Pixel coordinate grounding records:
****************

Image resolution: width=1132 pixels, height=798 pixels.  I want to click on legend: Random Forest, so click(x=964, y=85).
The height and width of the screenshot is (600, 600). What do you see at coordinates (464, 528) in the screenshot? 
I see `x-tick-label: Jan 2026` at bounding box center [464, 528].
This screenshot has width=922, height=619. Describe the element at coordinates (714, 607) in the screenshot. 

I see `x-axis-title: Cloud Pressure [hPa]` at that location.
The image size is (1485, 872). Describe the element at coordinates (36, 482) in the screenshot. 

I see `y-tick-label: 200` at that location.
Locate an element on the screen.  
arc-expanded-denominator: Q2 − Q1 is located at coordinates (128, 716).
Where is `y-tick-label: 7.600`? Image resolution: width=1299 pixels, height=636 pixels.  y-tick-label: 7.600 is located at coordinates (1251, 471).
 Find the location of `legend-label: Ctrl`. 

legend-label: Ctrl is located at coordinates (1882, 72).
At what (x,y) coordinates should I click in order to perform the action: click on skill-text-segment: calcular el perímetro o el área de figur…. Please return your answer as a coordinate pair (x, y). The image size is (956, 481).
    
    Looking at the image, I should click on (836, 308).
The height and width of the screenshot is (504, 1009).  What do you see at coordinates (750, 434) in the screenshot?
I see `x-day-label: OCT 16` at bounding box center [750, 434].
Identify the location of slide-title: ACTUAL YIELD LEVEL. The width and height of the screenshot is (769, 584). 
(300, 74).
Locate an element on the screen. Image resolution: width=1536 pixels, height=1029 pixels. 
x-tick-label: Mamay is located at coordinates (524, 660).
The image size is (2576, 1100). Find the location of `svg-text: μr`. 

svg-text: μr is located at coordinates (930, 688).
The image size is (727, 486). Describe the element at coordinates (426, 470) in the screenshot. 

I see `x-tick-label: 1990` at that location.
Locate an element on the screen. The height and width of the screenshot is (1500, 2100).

****************

§ What is expected
Extract each line of the records above that contains the string "tick". Treat uppercase and lowercase as distinct.

§ Solution to this exercise
I see `x-tick-label: Jan 2026` at bounding box center [464, 528].
I see `y-tick-label: 200` at that location.
Where is `y-tick-label: 7.600`? Image resolution: width=1299 pixels, height=636 pixels.  y-tick-label: 7.600 is located at coordinates (1251, 471).
x-tick-label: Mamay is located at coordinates (524, 660).
I see `x-tick-label: 1990` at that location.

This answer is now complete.